Pakistan Govt fails to meet IMF's revenue collection target
By IANS | Updated: April 8, 2026 18:55 IST2026-04-08T18:55:16+5:302026-04-08T18:55:20+5:30
New Delhi, April 8 The shortfall in the Pakistan government’s revenues has emerged as the Achilles' heel of ...

Pakistan Govt fails to meet IMF's revenue collection target
New Delhi, April 8 The shortfall in the Pakistan government’s revenues has emerged as the Achilles' heel of the IMF Programme.
These revenues are the cornerstone of Pakistan’s IMF loan agreements, focusing on aggressive tax expansion to meet revenue targets and secure funds. To align with the IMF’s $7 billion Extended Fund Facility (EFF), the FBR is pushing for a revised target of over Rs 13 trillion, including tough tax hikes, revenue reforms in agriculture, property, and increased surveillance for compliance.
However, the tax collection of the Federal Board of Revenue (FBR) in the first three quarters of 2025-26 has fallen significantly short of the target. The target was Rs 9,917 billion, whereas the actual collection has been Rs 9,307 billion. This implies a shortfall already of Rs 610 billion, equivalent to 4.4 per cent of the revised downwards annual target of Rs 13,979 billion. The original target for 2025-26 of FBR revenues was Rs 14,131 billion, according to an article in Pakistan’s Business Recorder newspaper.

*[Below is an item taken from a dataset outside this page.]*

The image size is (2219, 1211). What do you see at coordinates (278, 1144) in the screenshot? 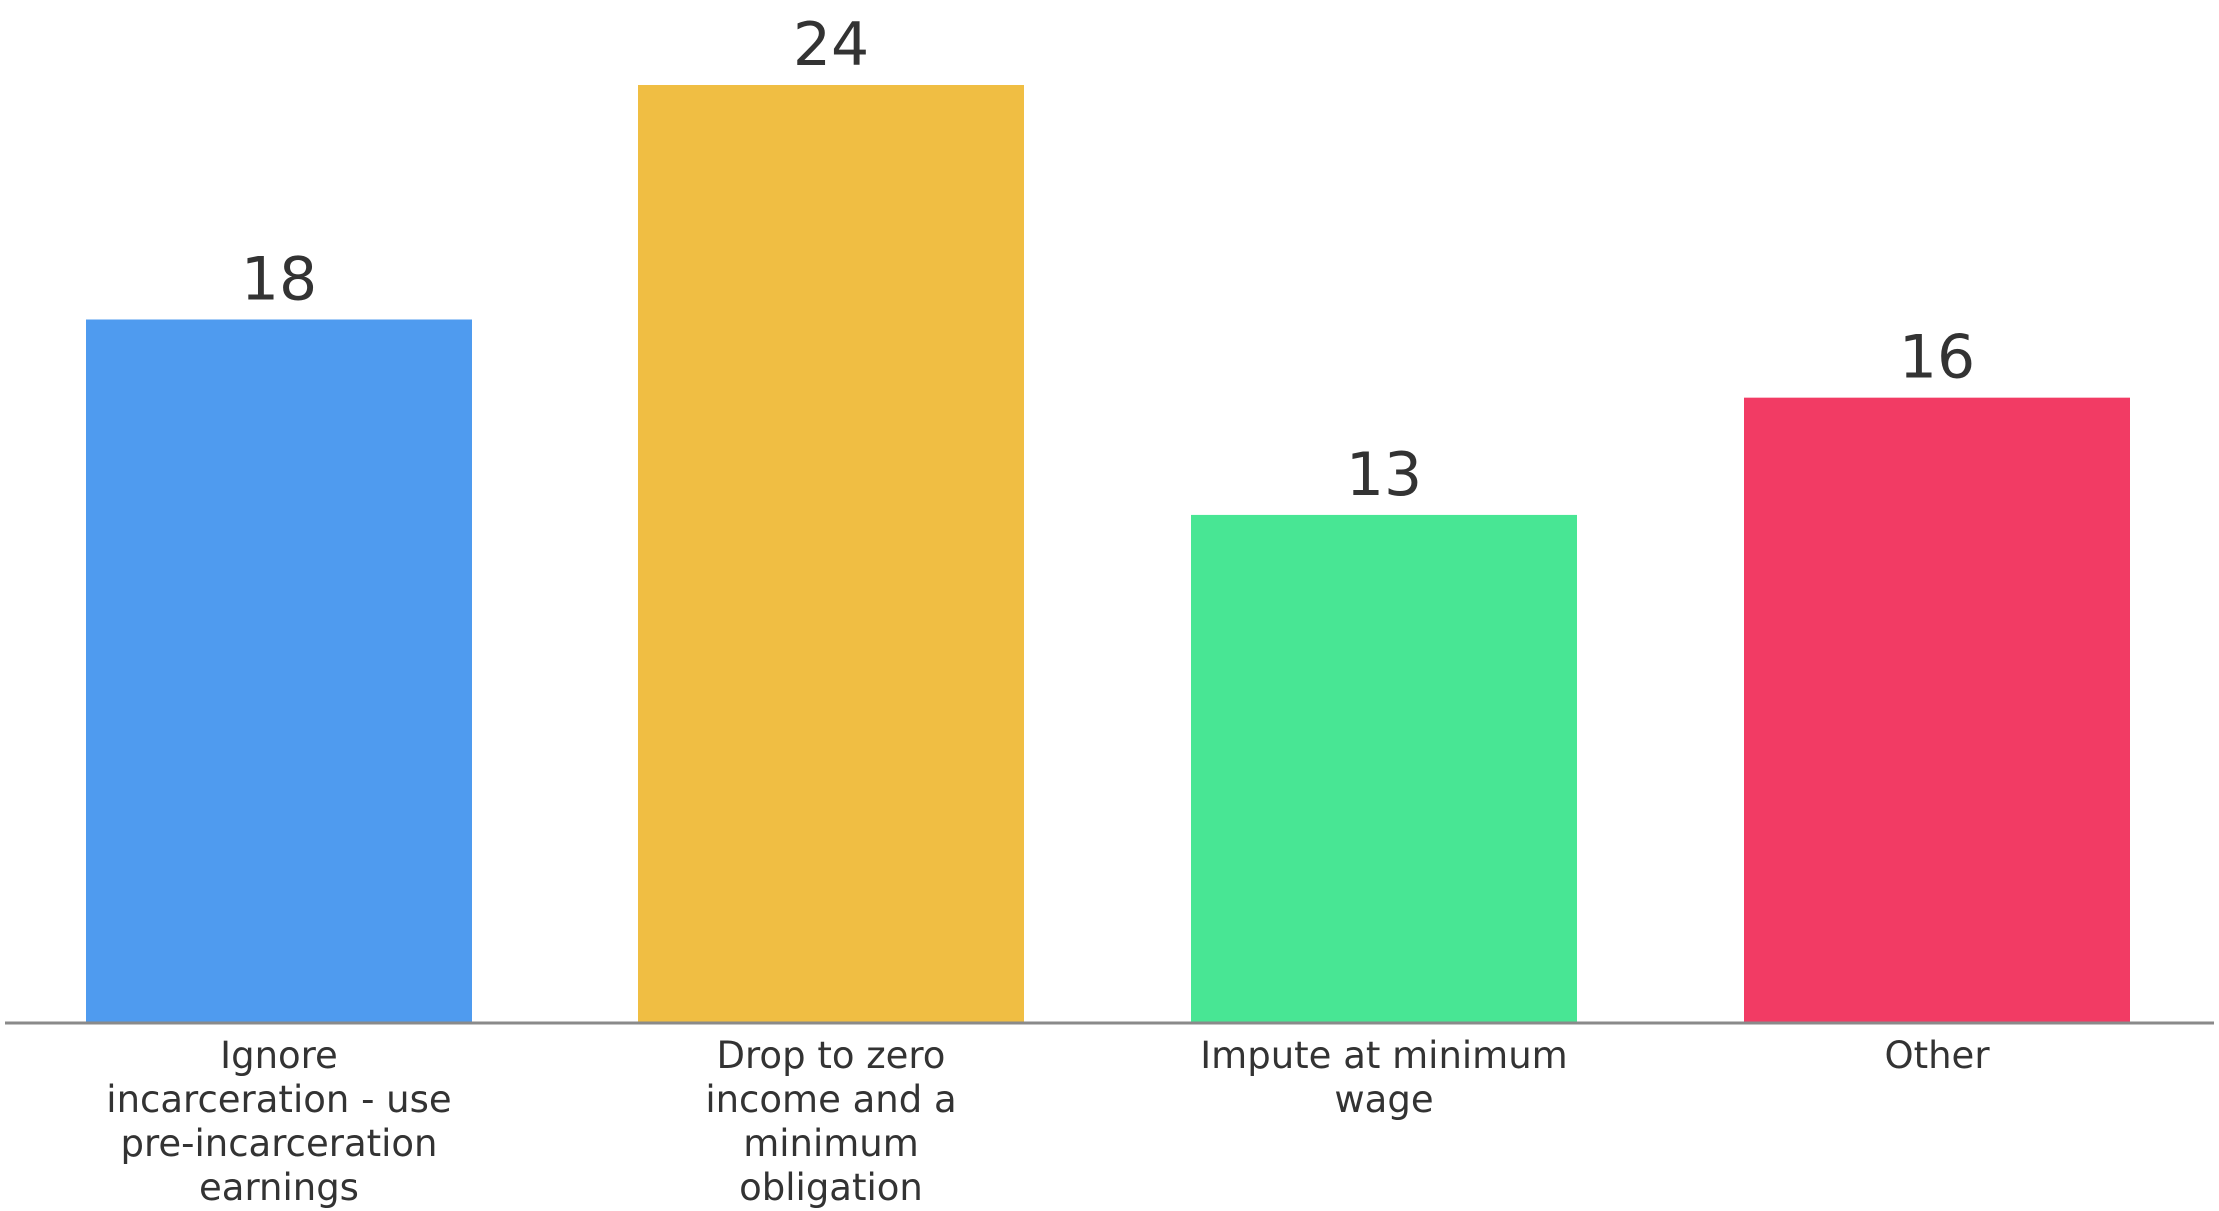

The required growth rate of revenues in 2025-26 to meet the lower revised target is still high at 19 per cent.
The target for income tax collections in 2025-26 is Rs 6,967 billion, with a required growth rate of 20.3 per cent. The level of revenues in the first three quarters of 2025-26 is Rs 4,636 billion, with a shortfall of Rs 235 billion. The growth rate achieved is only 12 per cent, the article stated.
Sales tax revenues are targeted at Rs 4,580 billion in 2025-26, with a growth rate of 17.4 per cent. During the first three quarters, the tax collection has been Rs 3,104 billion, with a growth rate of 9 per cent. Consequently, the shortfall already is of Rs 313 billion, the article noted.
The two smaller indirect tax revenues, the customs duty and the excise duty, have not shown much divergence from their targets. The shortfall in the first three quarters is only Rs 30 billion in the case of customs duty. Revenues from the excise duty have exceeded the nine-month target by Rs 5 billion. Both taxes have shown relatively high growth rates in revenues of above 12 per cent.
There is also a major deviation in the projection of one key determinant of the size of the tax base of the customs duty and the sales tax on imports. The IMF projection for 2025-26 is that the value of the rupee will fall by over 12 per cent by the end of June 2026. However, in the first nine months, there has been no decline.
There is also a need to assess the likely outcome in the fourth quarter of 2025-26 of FBR revenues. The commencement of the Middle East war prior to the start of this quarter has resulted in a big rise in the level of uncertainty about the global and national economies.
There could be shortages of imports if the stoppage of traffic continues in the Strait of Hormuz. However, import prices are significantly higher for oil and other imports. As such, it is not clear what the level of revenues from the sales tax on imports and customs duty will be in the fourth quarter of 2025-26, the article added.